K.S.A. 2017 Supp. 22-3602(a) provides: "No appeal shall be taken by the
defendant from a judgment of conviction before a district judge upon a plea of guilty or
nolo contendere, except that jurisdictional or other grounds going to the legality of the
proceedings may be raised by the defendant as provided in K.S.A. 60-1507, and
amendments thereto." Our Supreme Court has held, however, that K.S.A. 22-3210(d)

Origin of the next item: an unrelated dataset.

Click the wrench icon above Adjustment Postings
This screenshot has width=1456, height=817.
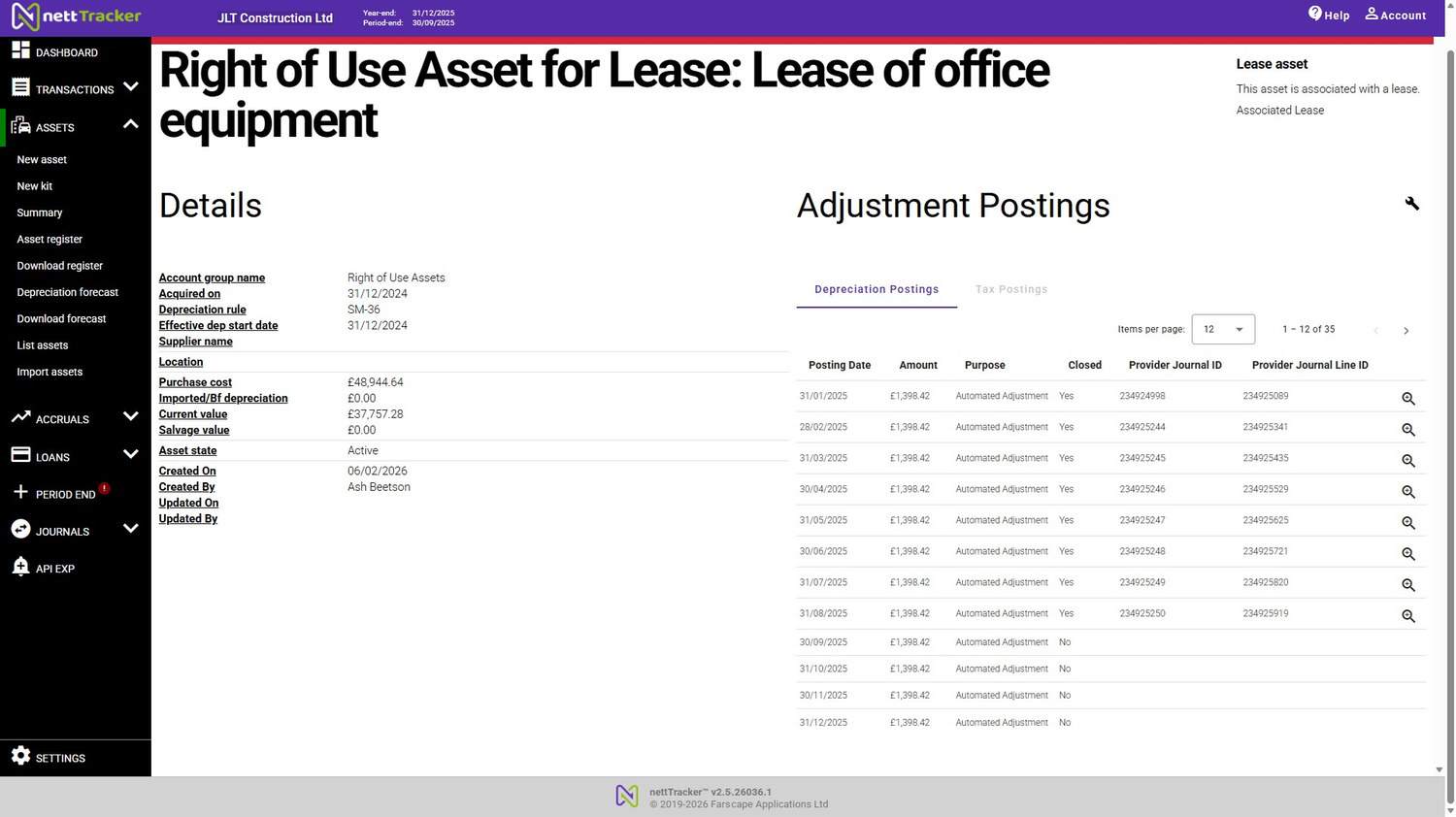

provides some discretion for district courts to allow the withdrawal of pleas prior to
sentencing for good cause shown and after sentencing to correct manifest injustice. State
v. Solomon, 257 Kan. 212, 217-19, 891 P.2d 407 (1995). If the district court denies the
motion to withdraw, the defendant may appeal the denial to the appellate courts
notwithstanding K.S.A. 22-3602(a). State v. Williams, 37 Kan. App. 2d 404, 406-07, 153
P.3d 566 (2007).
Of particular relevance to this appeal, however, in order for a direct appeal to be
taken from a conviction based on a plea made in district court, it is necessary for the
defendant to first file a motion to withdraw the plea in the district court. Our Supreme
Court succinctly pronounced this rule of law:
"A defendant cannot take a direct appeal from a conviction flowing from a guilty
plea. Such defendant must first file a motion to withdraw plea in the district court. If that
motion is denied, a direct appeal may follow. The defendant's failure to file a motion to
withdraw plea . . . deprives this court of appellate jurisdiction." State v. Hall, 292 Kan.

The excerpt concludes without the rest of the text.